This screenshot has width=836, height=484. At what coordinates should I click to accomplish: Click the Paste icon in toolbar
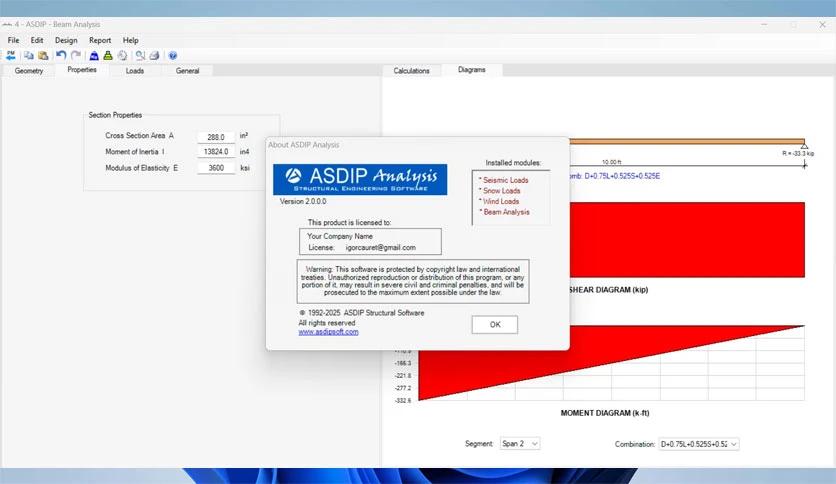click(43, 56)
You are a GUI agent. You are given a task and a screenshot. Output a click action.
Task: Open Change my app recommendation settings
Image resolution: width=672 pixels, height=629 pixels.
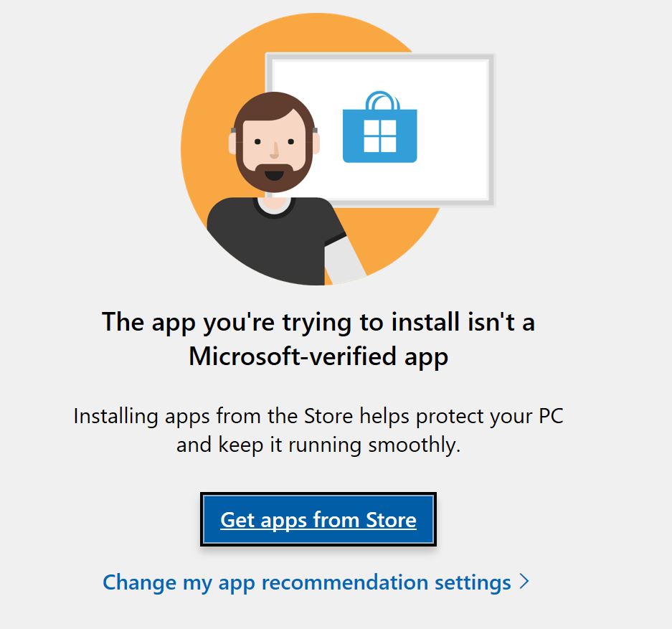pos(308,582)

——————

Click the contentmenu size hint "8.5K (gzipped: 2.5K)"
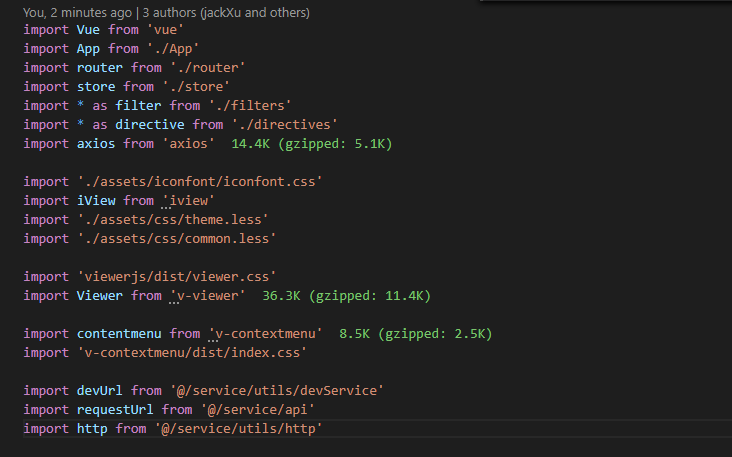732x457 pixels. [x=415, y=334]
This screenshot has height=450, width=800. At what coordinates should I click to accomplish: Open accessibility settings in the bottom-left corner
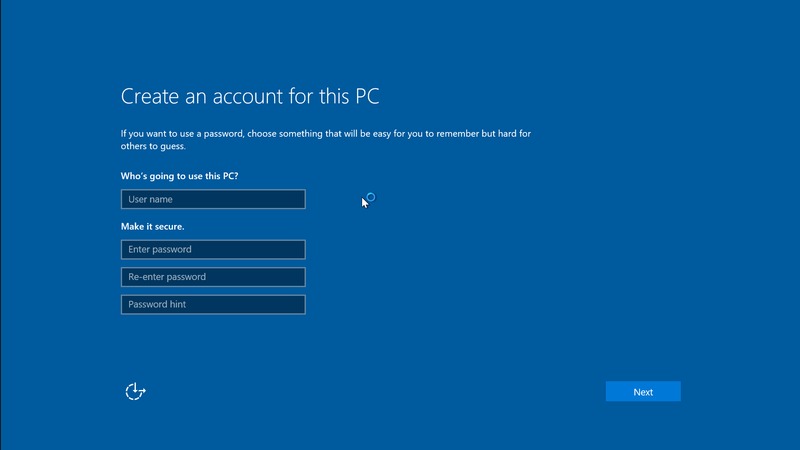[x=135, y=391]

——————

*Task goal*
Print everything from the line with "This screenshot has width=836, height=484." down to the line with "Task: Open Change" in the entries above, both lines included and nothing more, without the pictures.

*Written solution*
This screenshot has width=836, height=484. At what coordinates should I click to accomplish: Click the Paste icon in toolbar
click(43, 56)
You are a GUI agent. You are given a task and a screenshot. Output a click action.
Task: Open Change my app recommendation settings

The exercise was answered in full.